O desembarque, a compra e a venda de escravos
faziam parte da rotina da colônia brasileira havia quase três séculos. Para os
estrangeiros que, pela primeira vez, foram autorizados a visitar o Brasil
depois da chegada da corte, era sempre uma visão constrangedora.

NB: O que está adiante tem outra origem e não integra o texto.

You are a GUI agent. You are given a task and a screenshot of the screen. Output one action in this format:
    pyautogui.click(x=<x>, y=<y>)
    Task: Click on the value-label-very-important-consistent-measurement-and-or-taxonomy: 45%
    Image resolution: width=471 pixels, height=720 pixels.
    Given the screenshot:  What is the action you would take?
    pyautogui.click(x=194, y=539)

O cônsul inglês James Henderson, descreveu
assim o desembarque dos escravos no porto do Rio de Janeiro:
Os navios negreiros que chegam ao Brasil apresentam um retrato terrível
das misérias humanas. O convés é abarrotado por criaturas, apertadas umas às
outras tanto quanto possível. Suas faces melancólicas e seus corpos nus e
esquálidos são o suficiente para encher de horror qualquer pessoa não habituada
a esse tipo de cena. Muitos deles, enquanto caminham dos navios até os
depósitos onde ficarão expostos para venda, mais se parecem com esqueleto
ambulantes, em especial as crianças. A pele, que de tão frágil parece ser
incapaz de manter os ossos juntos, é coberta por uma doença repulsiva, que os
portugueses chamam de sarna.
Um terceiro relato é o do diplomata inglês
Henr Chamberlain. Ele conta como era a compra de um escravo no Valongo:
Quando uma pessoa quer comprar um escravo, ela visita os diferentes
depósitos, indo de uma casa a outra, até encontrar aquele que lhe agrada. Ao
ser chamado, o escravo é apalpado em várias partes do corpo, exatamente como se
faz quando se compra um boi no mercado. Ele é obrigado a andar, a correr, a
esticar seus braços e pernas bruscamente, a falar, a mostrar a língua e os
dentes. Esta é a forma considerada correta para avaliar a idade e julgar o
estado de saúde do escravo.”
“Na África, cerca de 40% dos negros escravizados morriam no percurso entre as zonas de captura e o litoral. Outros 15% morreriam na travessia do Atlântico, devido às péssimas condições sanitárias nos porões dos navios negreiros. As perdas eram maiores nas cargas que vinham de Moçambique e outras regiões da África oriental. Da costa atlântica, uma viagem até o Brasil durava entre 33 e 43 dias. De Moçambique, no Oceano Índico, até 76 dias. Por fim, ao chegar ao Rio de Janeiro, entre 10% e 12% dos desembarcados pereciam em depósitos, como os do Mercado do Valongo, antes de serem vendidos. Em resumo, de cada cem negros capturados na África, só 45 chegavam ao destino final. Significa que, de dez milhões de escravos vendidos nas Américas, quase outro tanto teria morrido no percurso, num dos maiores genocídios da história da humanidade.”